= Sokha (unit) =

Russian unit of land measure (13th–17th centuries)

Sokha (big plow) is a unit of land measure in Russia in 13th-17th centuries. Sokha was used as unit of taxation for worked land owned by someone else or the State. The term originated when Tatars took rent from the actual plows - the land working tool which used 2-3 horses.

At the end of 15th century Novgorod sokha equalled 3 obzhas. A Moscow sokha was equal to 10 Novgorod ones and was paid according to the different sizes in various regions of the state.

In 1550 a new land-measure unit was established which kept the old name sokha. The name was then used for a certain amount of exploited land. A sokha was divided into quarters.
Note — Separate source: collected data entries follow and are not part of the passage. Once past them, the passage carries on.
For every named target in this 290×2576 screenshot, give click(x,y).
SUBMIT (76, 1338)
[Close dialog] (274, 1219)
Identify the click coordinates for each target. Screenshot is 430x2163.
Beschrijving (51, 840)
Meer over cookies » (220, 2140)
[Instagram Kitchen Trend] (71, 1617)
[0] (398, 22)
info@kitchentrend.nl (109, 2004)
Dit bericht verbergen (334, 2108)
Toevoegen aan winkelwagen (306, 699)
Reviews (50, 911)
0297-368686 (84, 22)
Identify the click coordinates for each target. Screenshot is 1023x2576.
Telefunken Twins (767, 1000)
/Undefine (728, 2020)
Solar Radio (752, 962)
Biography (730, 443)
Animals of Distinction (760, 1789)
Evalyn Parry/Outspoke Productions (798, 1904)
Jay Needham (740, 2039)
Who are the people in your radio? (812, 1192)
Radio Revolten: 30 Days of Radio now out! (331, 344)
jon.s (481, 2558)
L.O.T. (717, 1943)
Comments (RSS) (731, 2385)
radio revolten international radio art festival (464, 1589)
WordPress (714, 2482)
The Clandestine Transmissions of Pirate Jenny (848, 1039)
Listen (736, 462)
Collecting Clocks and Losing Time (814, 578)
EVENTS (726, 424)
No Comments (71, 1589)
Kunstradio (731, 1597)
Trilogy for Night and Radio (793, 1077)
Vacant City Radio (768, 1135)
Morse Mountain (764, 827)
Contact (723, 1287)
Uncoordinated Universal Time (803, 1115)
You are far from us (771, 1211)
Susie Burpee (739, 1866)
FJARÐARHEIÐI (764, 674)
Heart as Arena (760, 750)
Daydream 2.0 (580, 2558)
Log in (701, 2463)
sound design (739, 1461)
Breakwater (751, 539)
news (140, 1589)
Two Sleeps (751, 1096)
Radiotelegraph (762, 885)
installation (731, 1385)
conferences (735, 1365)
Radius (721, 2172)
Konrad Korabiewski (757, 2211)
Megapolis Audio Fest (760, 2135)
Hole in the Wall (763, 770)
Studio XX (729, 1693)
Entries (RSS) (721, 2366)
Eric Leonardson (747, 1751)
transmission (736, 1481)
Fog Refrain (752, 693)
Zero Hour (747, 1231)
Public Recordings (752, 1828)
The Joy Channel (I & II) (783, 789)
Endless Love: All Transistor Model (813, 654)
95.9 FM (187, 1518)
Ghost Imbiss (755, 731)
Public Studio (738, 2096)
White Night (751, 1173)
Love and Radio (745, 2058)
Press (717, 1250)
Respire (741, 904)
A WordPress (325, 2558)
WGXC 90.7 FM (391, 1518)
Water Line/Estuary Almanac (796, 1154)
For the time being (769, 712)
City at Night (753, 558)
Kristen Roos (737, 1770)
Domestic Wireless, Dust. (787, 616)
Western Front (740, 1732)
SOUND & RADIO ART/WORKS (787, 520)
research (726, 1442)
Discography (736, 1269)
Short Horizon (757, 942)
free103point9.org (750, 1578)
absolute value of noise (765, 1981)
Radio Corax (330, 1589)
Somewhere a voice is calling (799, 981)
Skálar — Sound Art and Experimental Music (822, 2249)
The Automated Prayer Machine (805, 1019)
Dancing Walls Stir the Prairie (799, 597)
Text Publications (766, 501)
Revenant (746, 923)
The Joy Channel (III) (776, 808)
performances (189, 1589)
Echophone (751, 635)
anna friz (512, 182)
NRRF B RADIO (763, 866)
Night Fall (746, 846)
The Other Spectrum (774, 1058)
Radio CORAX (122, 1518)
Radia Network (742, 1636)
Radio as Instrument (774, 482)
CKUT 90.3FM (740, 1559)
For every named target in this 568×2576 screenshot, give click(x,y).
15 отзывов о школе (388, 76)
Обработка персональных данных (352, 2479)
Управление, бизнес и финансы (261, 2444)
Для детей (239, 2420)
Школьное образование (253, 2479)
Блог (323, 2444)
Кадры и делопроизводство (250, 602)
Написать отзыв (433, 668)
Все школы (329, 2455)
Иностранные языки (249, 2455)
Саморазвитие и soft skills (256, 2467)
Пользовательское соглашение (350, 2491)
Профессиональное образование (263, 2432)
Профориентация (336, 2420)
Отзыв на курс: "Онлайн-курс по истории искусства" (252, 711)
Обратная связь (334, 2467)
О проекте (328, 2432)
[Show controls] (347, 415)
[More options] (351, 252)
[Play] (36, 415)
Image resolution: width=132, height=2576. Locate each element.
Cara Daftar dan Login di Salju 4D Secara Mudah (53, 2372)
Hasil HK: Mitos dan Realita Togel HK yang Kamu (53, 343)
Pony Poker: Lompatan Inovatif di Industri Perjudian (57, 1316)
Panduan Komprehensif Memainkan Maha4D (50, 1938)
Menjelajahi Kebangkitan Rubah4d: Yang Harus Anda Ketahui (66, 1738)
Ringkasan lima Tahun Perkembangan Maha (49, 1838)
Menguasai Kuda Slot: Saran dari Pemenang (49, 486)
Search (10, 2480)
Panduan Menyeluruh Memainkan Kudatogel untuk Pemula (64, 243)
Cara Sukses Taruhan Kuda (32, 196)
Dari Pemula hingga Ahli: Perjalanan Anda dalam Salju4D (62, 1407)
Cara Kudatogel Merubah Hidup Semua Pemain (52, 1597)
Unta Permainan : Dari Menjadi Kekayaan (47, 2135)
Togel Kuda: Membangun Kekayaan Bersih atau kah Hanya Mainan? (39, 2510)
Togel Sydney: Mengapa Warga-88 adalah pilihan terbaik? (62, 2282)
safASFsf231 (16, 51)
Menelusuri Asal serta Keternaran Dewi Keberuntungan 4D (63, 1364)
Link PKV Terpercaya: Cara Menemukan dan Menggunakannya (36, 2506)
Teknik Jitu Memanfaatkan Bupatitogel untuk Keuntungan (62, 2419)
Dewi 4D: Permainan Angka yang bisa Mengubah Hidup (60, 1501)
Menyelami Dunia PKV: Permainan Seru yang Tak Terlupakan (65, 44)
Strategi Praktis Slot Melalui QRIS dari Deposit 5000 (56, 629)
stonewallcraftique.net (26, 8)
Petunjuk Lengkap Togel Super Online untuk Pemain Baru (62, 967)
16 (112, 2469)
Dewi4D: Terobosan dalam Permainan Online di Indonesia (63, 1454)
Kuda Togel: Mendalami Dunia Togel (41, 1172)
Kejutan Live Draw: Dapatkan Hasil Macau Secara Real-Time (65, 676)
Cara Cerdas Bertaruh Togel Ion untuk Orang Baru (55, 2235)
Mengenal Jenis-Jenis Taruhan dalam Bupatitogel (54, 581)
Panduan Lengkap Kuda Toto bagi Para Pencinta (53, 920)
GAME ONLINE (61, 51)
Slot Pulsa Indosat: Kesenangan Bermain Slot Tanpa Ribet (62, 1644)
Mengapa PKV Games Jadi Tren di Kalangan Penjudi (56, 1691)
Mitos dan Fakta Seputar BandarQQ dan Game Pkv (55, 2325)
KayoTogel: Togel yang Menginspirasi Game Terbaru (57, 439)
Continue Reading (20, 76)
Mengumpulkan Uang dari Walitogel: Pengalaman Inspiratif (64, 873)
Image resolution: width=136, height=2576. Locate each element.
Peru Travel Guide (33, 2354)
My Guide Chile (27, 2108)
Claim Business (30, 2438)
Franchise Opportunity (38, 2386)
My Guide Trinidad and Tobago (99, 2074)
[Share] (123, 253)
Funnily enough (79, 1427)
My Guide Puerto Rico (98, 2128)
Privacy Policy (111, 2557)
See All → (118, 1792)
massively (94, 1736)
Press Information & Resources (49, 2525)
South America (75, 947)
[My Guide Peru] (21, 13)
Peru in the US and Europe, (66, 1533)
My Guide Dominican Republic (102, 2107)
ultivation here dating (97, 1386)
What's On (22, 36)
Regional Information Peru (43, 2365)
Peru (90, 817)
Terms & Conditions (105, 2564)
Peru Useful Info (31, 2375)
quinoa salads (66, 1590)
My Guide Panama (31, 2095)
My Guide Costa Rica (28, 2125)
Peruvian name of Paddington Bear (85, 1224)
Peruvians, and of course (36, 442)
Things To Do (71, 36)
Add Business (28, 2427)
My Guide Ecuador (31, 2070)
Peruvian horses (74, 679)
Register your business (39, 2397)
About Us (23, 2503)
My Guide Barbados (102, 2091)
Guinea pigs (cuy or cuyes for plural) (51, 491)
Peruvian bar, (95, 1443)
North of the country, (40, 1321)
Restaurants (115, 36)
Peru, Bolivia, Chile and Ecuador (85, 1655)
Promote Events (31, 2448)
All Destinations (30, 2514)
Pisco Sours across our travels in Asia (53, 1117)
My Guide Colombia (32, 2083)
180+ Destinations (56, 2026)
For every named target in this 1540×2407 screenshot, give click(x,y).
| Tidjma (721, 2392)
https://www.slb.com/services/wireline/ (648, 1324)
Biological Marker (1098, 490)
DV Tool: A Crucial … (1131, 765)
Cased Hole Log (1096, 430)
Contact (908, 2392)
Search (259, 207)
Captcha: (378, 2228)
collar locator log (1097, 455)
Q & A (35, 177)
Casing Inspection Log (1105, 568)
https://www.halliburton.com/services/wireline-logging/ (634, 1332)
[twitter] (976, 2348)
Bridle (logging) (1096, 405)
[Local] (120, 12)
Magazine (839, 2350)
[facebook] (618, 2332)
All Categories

There were several types of sokha:

1. government – 800 quarters of best land;
2. church – 600 quarters of best land;
3. black – 400 quarters of best land.

Here, government meant someone who was working in government sectors, and black meant an average person ("the masses"), quarter or quart meant an area of land that is planted with a quarter of rye. The land was planted in such a way that the area of land seeded with two quarters was equal to a desyatina (an area of land approximately equal to one hectare).

Because of the different types of sokha, land owned by lower classes was worth less towards the tax, and most of the tax was paid by the peasants. Given the same amount of land, they paid twice as much as government officials, and 1.5 times as much as church officials.

In order to find out how many sokhas were in the state, a census measured and counted the rented lands. Quarters of land that were planted for personal use were free from payment. Until the beginning of the 17th century, a peasant who lived and worked on the land owned by a government employee, just like a peasant living on their own land or state land, paid equally for each exploited quarter of land. This section of land was called living. At the beginning of the 17th century, the term living quarter was used not for the actual quarter of worked land, but for several whole farms in which more than a single quarter was planted.

This was done in the interest of government officials - their lands were used to establish living quarters which constituted 10-16 yards. This means that if every yard was divided into 4 quarters (two desyatinas), then such a living quarter was then 40 to 64 quarters of actual quarters of utilized land. Therefore, 40 to 64 quarters of government official land paid the same amount of tax as one peasant paid from the single quarter that he lived on (whether self- or state-owned).

In 1678–1679 the sokha was replaced with the yard count, meaning taxes were to be paid for the number of peasant yards, rather than the area of the land occupied by the yards.

Taxes from small villages was also collected in sokhas. The term sokha remained but now it referred to a certain number of yards/houses. There were several types of sokha again: best, average, lesser, and worst villagers. Sokha of the best villages was equal to 40 yards, average - 80, lesser - 160, and worst - 320 yards. Every sokha was charged the same amount of tax. Therefore, best villages paid the same amount for half the number of farms than the average ones. If there were not enough lesser or worst sokhas, then the tax was charged from the people that lived in average or best sokhas.